What is the estate administration process in California?

On Behalf of | Apr 22, 2022 | Estate Planning

When someone dies, their loved ones are often left with a lot of questions about what to do next. This is especially true if the deceased left a complex estate. Thankfully, there is an established process for administering an estate after someone dies.

Probate court

Probate is the process of proving that a will is valid and of distributing the deceased person’s assets according to the will. If the will is not valid, or if there is no will, then the probate process determines who gets what from the estate.

The first step in probate is usually filing a petition with the probate court. This petition identifies the deceased person, the executor of the estate and any beneficiaries. As part of the probate and estate administration process, the executor will need to gather all of the deceased person’s assets and liabilities, so it is important to have an accurate accounting.

Notice to creditors

After the petition is filed, the executor must give notice to any known creditors of the estate.
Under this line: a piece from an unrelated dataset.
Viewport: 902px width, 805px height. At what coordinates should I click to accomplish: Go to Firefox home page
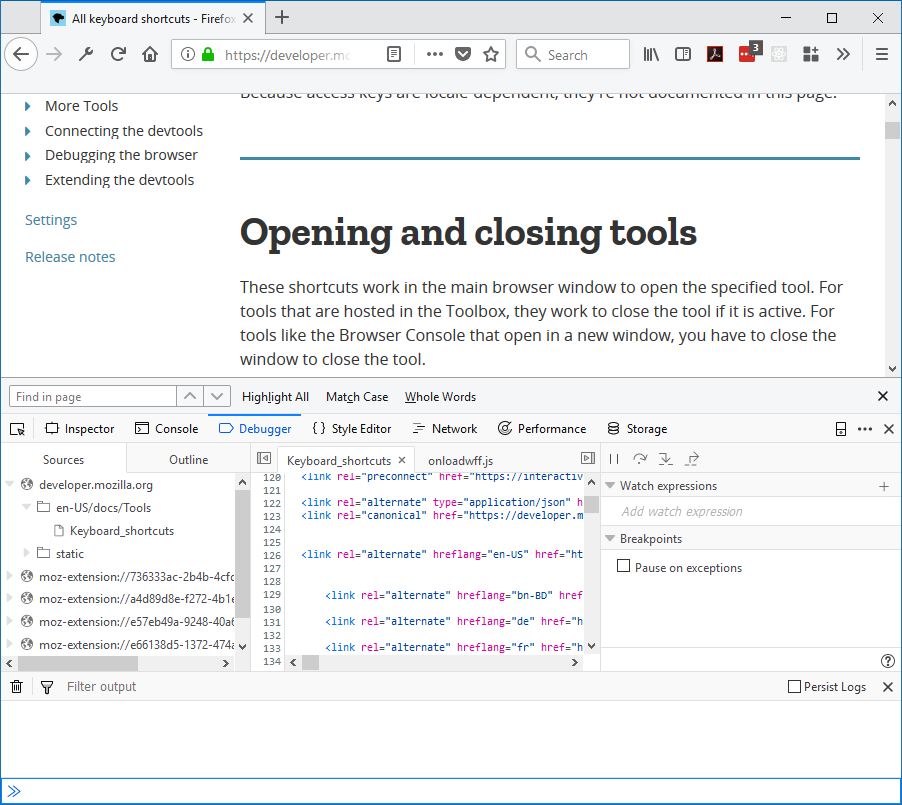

This notice informs them of the probate proceeding and gives them a chance to file a claim against the estate.

Notice to beneficiaries

After the creditors get notified, the executor must give notice to any beneficiaries named in the will. This gives them a chance to object to the probate proceeding or to make a claim against the estate.

Inventory and appraisal of assets

The executor must take an inventory of all the assets in the estate and have them appraised. This is necessary to determine the value of the estate for tax purposes.

Distribution of assets

After the estate has been appraised, the executor can begin to distribute the assets to the beneficiaries. This usually happens in stages as different assets get distributed.

Generally, these are the main steps in the probate and estate administration process. Just remember that if there are disagreements among the beneficiaries, the executor may need to file a petition with the probate court asking for guidance on how to proceed.